- _PASSAGE PROPOSÉ_:
■ ■ ■ ■ ■

Il est utile que je vous lise ces lignes.
Après avoir dit que « son imprudence et sa légèreté sont l'unique cause des désastres que nous avons subis” le journal ajoute : « Autant la France doit pleurer de voir ses artistes tomber comme Regnault dans les rangs des simples soldats et glorifier ces morts doublement douloureuses, autant elle doit se montrer sévère pour l'officier qui prend du temps qu'il doit tout entier à son pays, à ses devoirs, pour enrichir les éditeurs de romans et se tailler une petite gloriole d'écrivain fantaisiste dans les lambeaux du pavillon qu'il laisse déchirer. Ce malheureux n'est pas à plaindre ce qu'il avait de mieux à faire était de mourir. Nous aimons à penser pour 1ui qu'il a cherché à se faire tuer. Car nous ne voulons pas douter un instant que, s'il en était revenu, son ministre ne l'eût aussitôt traduit devant un conseil de guerre. “

A droite. C'est scandaleux ! C'est honteux!

M. Paul de Cassagnac. Voilà, messieurs en quels termes un journal républicain a osé parler de la mort héroïque du commandant Rivière, du commandant Rivière qui aurait pu se sauver, lui aussi, s'il avait fait comme bien d'autres pendant la défense nationale (Applaudissements à droite.)
Il s'est pour ainsi dire attelé à ses canons pour ne pas les laisser aux mains de l'ennemi, il est tombé la poitrine devant l'ennemi; et on l'eut fait passer, s'il fût revenu vivant de cette héroïque aventure, devant un conseil guerre ! (Mouvements divers.)
Messieurs, nous avons le droit, le devoir venir protester contre de pareilles insultes contre de pareils outrages. Nous ne pouvons pas admettre que les fautes commises par le Gouvernement, dans cette déplorable affaire de la Cochinchine, du Tonkin et de l'Annam soient rejetées au dernier moment sur le cadavre d'Henri Rivière. (Très bien ! très bien! à droite.)
Nous avons eu l'occasion une fois, à cet même tribune, de venir défendre contre les ministres de la République et contre la majorité républicaine les droits et les prérogatives de 1'armée de terre. (Interruptions à gauche et au centre), le jour où vous avez dépouillé les officiers de leur grade.

M. Ballue. Des princes !

M. Paul de Cassagnac... leur montrant ainsi que le premier souffle de passion politique qui passe peut faire tomber les épaulettes de leurs épaules. Nous les avons défendus, et aujourd'hui, c'est encore une bonne fortune pour nous de venir défendre la marine outragée et insultée par des républicains dans un de ses plus glorieux officiers. (Applaudissement à droite.)
Oui, j'ai dit que vous avez apporté à cette tribune un mot dangereux pour vous, monsieur le ministre des affaires étrangères. Vous êtes venu dire : Nous avons la guerre! La France l'a entendu — la France le retiendra - et nous pourrons répéter ce mot devant les électeurs prochainement. (Exclamations à gauche et au centre) sans que vous puissiez, comme vous l'avez osé à l'époque de l'expédition de Tunis, faire afficher, faire tambouriner partout qu'il n'y avait pas guerre, qu'on allait poursuivre ceux qui répandraient des bruits de guerre. Le pourrez vous cette fois-ci?

■ ■ ■ ■ ■

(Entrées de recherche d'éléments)
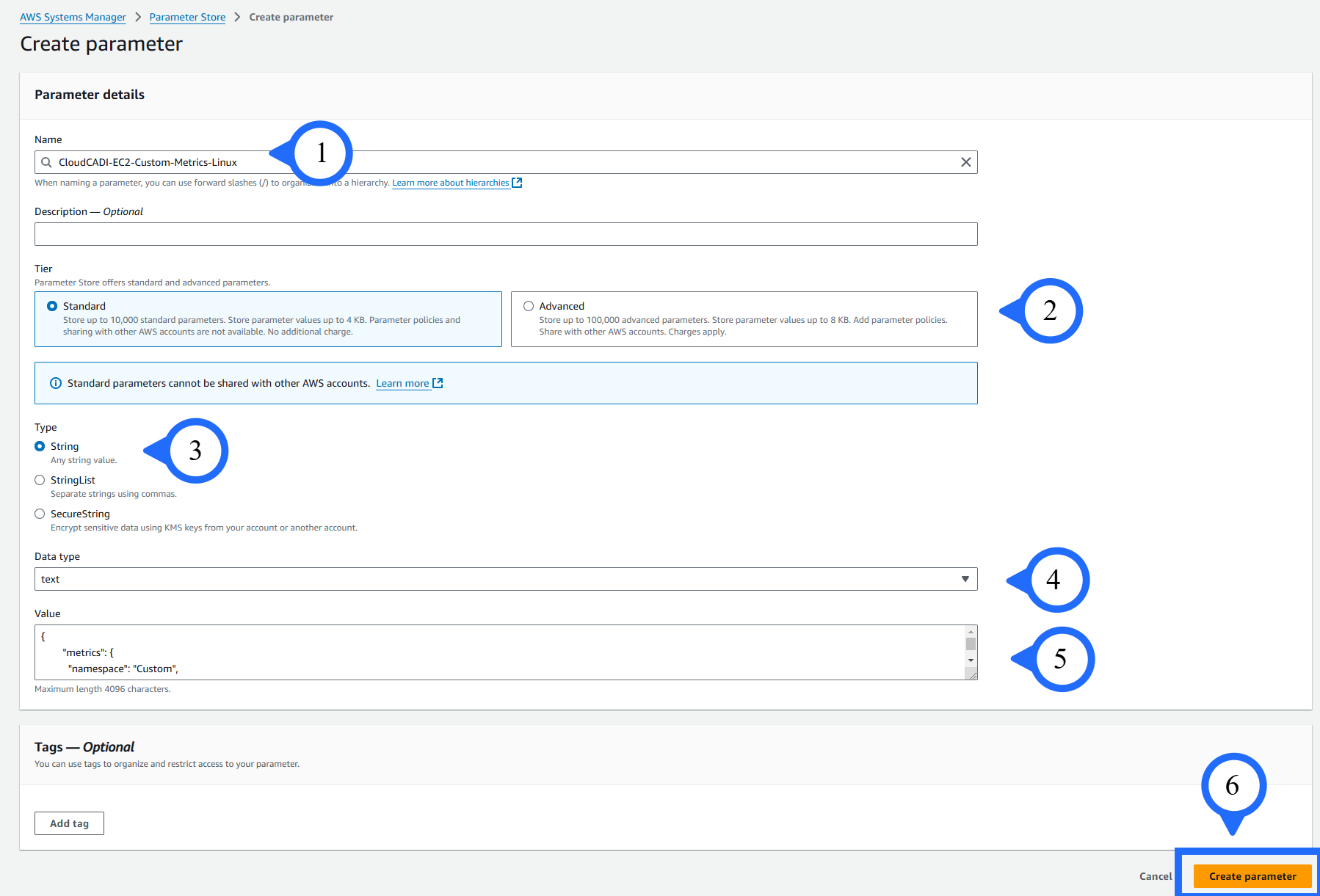The width and height of the screenshot is (1320, 896).
Task: Choose the SecureString parameter type
Action: click(x=40, y=514)
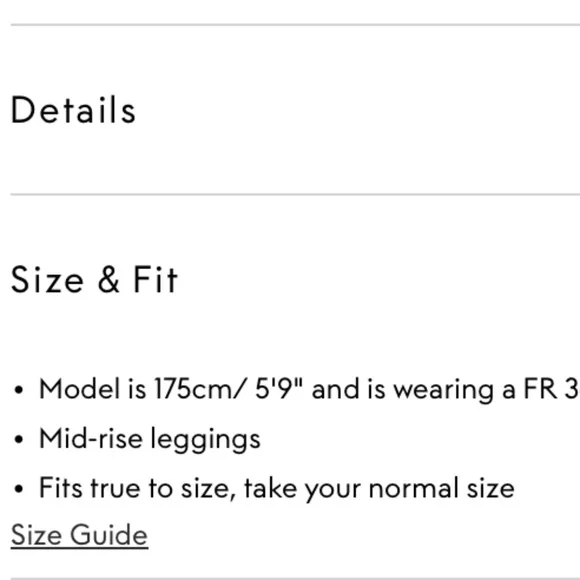Click bullet dot before Model is 175cm
The width and height of the screenshot is (580, 580).
tap(18, 390)
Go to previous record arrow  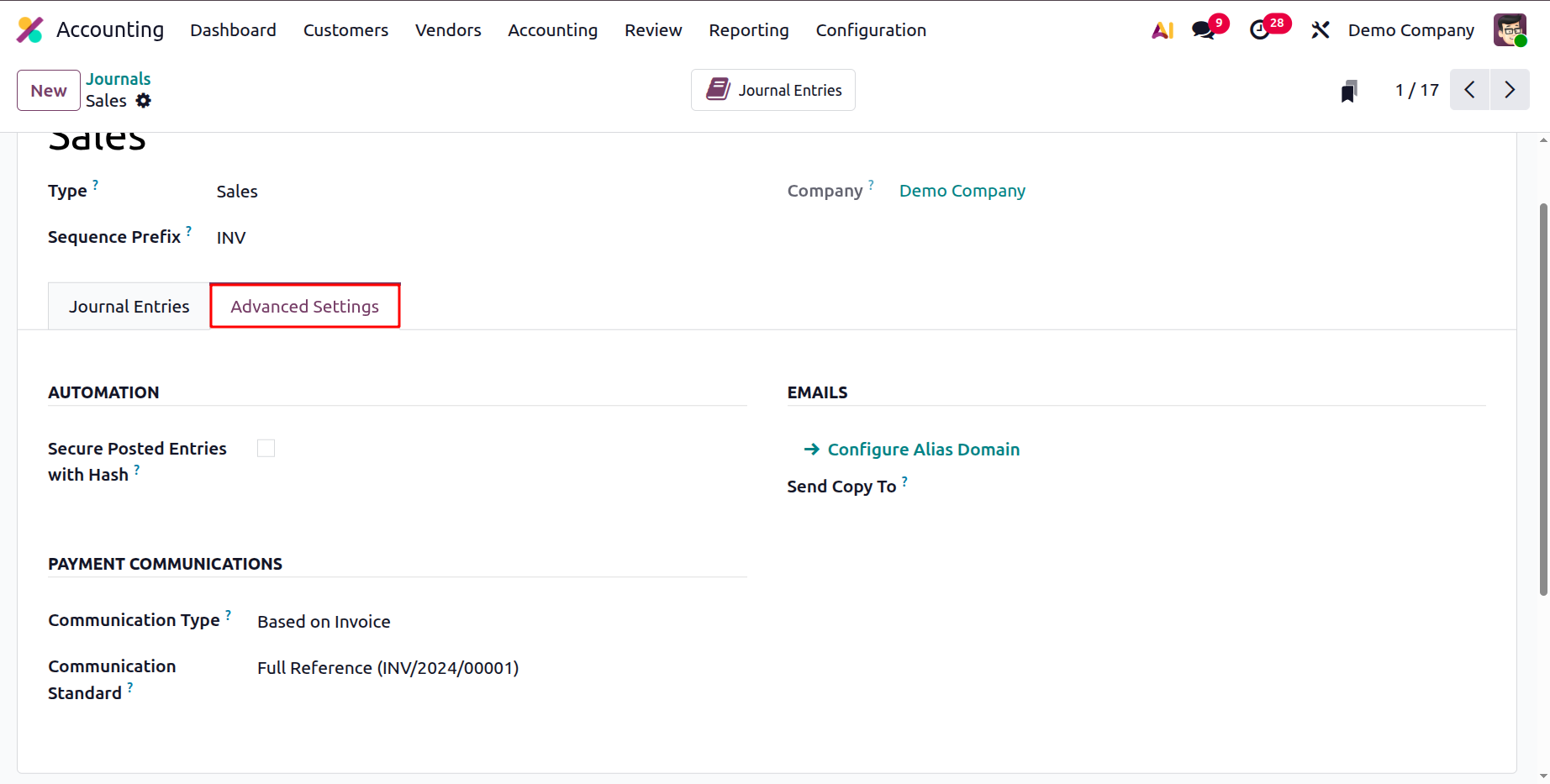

■ ■ ■ ■ ■

- _TÂCHES À RÉALISER_:
1: Veuillez transcrire le passage proposé entre « A droite. C'est » et « guerre ! (Mouvements divers.) », bornes incluses.
2: D'après le passage proposé, quel officier de la marine M. Paul de Cassagnac défend-il contre les propos du journal républicain ?

- _RÉSULTATS DE L'EXERCICE_:
1:
A droite. C'est scandaleux ! C'est honteux!

M. Paul de Cassagnac. Voilà, messieurs en quels termes un journal républicain a osé parler de la mort héroïque du commandant Rivière, du commandant Rivière qui aurait pu se sauver, lui aussi, s'il avait fait comme bien d'autres pendant la défense nationale (Applaudissements à droite.)
Il s'est pour ainsi dire attelé à ses canons pour ne pas les laisser aux mains de l'ennemi, il est tombé la poitrine devant l'ennemi; et on l'eut fait passer, s'il fût revenu vivant de cette héroïque aventure, devant un conseil guerre ! (Mouvements divers.)

2: Le commandant Henri Rivière.